Em Portugal, nos tempos medievais, o
povo consumia, basicamente, carnes, peixes, vinhos e cereais, entre eles o
trigo, o milho, o centeio, em suas principais refeições.
Como sabemos a nacionalidade
portuguesa, fundada por D. Afonso Henriques, data do século XII. Portanto,
vamos destacar, aqui, nesta homenagem singela a Antônio Houaiss e aos
apreciadores da boa e farta mesa, algo que foi escrito 300 anos depois da
fundação do Condado Portucalense, que se notificou por suas gloriosas histórias
de lágrimas, sangue e amor e, por que não dizer, também, por muita banha,
carnes e aves assadas, inúmeros tipos de bolinhos e muitas massas crocantes.
Trata-se de uma especiaria; Pastéis de
carne. Sua receita, e a de inúmeros outros pratos da época, isto é, o modo
de prepará-los encontra-se em um documento histórico de 600 anos. Trata-se de
um texto medieval, retirado da obra editada pelo Instituto Nacional do Livro,
MEC, 1963, intitulado UM TRATADO DA COZINHA PORTUGUESA DO SÉCULO XV, cuja
edição foi preparada pelo professor Antônio Gomes Filho. Vamos transcrever a
leitura diplomática moderna, somente desse primeiro quitute:
PASTÉIS DE CARNE
Tomem carneiro, alcatra, ou lombo de
porco fresco, e uma fatia de toucinho de fumeiro, para dar gosto.

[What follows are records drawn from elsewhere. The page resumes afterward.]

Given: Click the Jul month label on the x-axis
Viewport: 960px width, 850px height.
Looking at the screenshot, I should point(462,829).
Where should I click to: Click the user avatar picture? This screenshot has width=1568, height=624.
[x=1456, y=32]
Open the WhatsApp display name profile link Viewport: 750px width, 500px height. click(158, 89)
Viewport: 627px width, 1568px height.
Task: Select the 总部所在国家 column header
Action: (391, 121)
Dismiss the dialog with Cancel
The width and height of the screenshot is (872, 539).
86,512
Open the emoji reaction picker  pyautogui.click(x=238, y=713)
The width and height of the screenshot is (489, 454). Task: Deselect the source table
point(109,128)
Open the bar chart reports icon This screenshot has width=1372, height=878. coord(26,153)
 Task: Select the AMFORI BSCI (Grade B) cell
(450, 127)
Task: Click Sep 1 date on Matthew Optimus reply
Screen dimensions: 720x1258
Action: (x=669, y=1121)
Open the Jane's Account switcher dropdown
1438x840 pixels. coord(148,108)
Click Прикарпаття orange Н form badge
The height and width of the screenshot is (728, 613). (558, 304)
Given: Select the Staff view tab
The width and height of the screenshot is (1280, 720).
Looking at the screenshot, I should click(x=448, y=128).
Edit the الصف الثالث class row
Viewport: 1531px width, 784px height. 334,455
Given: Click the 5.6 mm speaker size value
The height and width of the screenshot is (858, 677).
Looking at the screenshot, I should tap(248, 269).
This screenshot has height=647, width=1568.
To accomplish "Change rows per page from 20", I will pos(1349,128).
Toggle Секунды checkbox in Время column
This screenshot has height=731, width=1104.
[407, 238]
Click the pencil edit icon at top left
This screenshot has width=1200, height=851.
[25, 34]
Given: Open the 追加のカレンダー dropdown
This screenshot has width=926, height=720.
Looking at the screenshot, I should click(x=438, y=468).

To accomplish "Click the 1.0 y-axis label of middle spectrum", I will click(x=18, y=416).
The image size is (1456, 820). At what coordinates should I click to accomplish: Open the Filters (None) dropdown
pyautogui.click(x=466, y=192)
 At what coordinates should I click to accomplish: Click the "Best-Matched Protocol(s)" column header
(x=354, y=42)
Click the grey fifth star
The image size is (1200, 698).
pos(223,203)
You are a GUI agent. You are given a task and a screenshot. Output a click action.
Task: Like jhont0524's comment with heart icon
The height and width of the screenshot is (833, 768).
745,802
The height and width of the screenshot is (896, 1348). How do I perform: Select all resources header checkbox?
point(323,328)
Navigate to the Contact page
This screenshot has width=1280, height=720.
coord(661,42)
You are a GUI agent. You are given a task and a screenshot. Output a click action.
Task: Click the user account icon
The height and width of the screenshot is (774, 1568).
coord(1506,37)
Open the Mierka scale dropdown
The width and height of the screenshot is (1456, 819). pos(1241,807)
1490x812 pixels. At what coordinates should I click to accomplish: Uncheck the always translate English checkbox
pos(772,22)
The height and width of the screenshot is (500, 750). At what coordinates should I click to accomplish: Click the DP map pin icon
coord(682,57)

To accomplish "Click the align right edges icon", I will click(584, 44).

Piquem tudo muito bem. Com cravo,
açafrão, pimenta, gengibre, coentro seco, caldo de limão ou de agraço, e com
uma colher de manteiga faz-se o refogado, ao qual se deitam a carne e o
toucinho picados. Cozinha-se em fogo brando.
Depois de pronto deixa-se esfriar e fazem-se
os pastéis, bem recheados; pincele-os com gema de ovo e leve-os a assar em
forno quente.
Do mesmo modo se fazem os pastéis de galinha.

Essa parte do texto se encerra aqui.